Steinberg said the measures are designed to close numerous loopholes that gun manufacturers have exploited to get around California’s existing restrictions. …
It’s not a “loophole.” It’s not “getting around existing restrictions.” It’s, definitionally, complying with the law.
Other proposed measures in California would ban so-called “bullet buttons” that can be used to quickly detach and reload magazines in semi-automatic rifles, and update the legal definition of shotguns to prohibit a new version that can rapidly fire shotgun shells and .45-caliber ammunition.
A “bullet button,” for those fortunate enough to live in a freer state, is a mechanism that replaces the magazine release on a center-fire rifle which makes the magazine unremovable without a tool. This is what we already have to deal with in California. Does anyone truly believe that a person who is committed to killing will bother with a bullet button in the first place, much less blocking magazines to only 10 rounds (another California law already in the books)? No, only law-abiding citizens would have to deal with these restrictions. But now, even that is too much for the non-thinkers in Sacramento.
All these new laws will do nothing to prevent crime.
Those of you who have followed me through the years know that I try to maintain a certain level of decorum. I understand that the message can be lost if it is not presented properly.
(Incidentally, in one notable angry rant from 2010 - the only other angry rant I can remember right now - I predicted that the “brain-dead, nanny-statist, liberty-hating, government-dependent morons” of California would need to soon raise taxes due to what I called the “economic carpet-bombing the left’s policies have continued to defecate on the people.” The tax increases were voted on this last November. It only took two years.)
So, happily and by design, it is rare for me to lose my composure (for a dispassionate response to the gun control nonsense, I kindly ask that you click here).
But this… this just makes me angry. These idiots - these assholes - are pushing for laws that will make my family less safe. Forget about my liberty for a moment, my inherent right as a human being to do anything that’s peaceful - the actions of these benighted politicians will place my children in greater danger for the sake of their disgusting power-play.
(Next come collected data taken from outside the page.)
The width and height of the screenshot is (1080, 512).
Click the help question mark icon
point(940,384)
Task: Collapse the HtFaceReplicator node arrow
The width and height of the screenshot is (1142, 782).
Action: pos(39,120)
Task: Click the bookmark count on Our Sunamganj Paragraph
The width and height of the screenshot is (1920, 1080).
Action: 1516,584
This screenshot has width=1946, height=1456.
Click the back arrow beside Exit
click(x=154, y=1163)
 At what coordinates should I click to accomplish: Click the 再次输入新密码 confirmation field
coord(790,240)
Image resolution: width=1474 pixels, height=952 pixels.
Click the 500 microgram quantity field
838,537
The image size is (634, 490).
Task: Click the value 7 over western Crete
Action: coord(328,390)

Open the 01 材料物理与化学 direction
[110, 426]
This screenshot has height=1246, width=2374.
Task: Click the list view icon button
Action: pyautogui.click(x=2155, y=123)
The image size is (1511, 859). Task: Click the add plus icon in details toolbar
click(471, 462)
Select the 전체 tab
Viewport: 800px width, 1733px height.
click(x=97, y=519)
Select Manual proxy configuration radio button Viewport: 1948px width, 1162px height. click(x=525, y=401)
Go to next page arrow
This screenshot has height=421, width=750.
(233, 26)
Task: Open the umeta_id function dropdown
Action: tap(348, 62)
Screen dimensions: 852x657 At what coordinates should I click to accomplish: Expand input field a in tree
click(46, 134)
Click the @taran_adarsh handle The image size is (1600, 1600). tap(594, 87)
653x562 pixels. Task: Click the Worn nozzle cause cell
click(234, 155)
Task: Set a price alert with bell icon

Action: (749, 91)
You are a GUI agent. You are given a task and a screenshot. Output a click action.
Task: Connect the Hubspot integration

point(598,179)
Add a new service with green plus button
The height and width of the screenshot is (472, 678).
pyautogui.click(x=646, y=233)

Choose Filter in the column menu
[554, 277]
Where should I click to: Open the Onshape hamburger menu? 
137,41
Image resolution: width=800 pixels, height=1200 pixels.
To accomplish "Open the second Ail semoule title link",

And let’s be clear, here: the more ignorant and naïve ones may earnestly believe they are pursuing good policy and hoping to make our communities safer, but the slightly less dumb ones understand that this is about power.
In any case, I note again: like all gun control, these laws will not curb crime. To the contrary, criminals will be empowered in the face of a less-armed populace. You see, there’s a “free rider benefit” disbursed amongst a population when a significant enough portion is able to defend itself. To borrow Penn Jillette’s thought experiment: if half the women in the world were given guns, even the half without guns would be less likely to be attacked. The same logic applies in reverse: even if some of us find ways to stay legally armed, there will be fewer of us and most of us will be not as sufficiently armed as we could be. As such, the balance shifts in favor of the criminals who now are countered with a weaker populace - and the result will be a higher incidence of crime. This is why Washington D.C. was the murder capital of the United States for many years when its gun laws were particularly severe, and things have gotten better since laws have become less controlling. Now, the leftist petrie dish that is Chicago is the murder capital of the U.S. - where the gun laws are among the strictest in the country.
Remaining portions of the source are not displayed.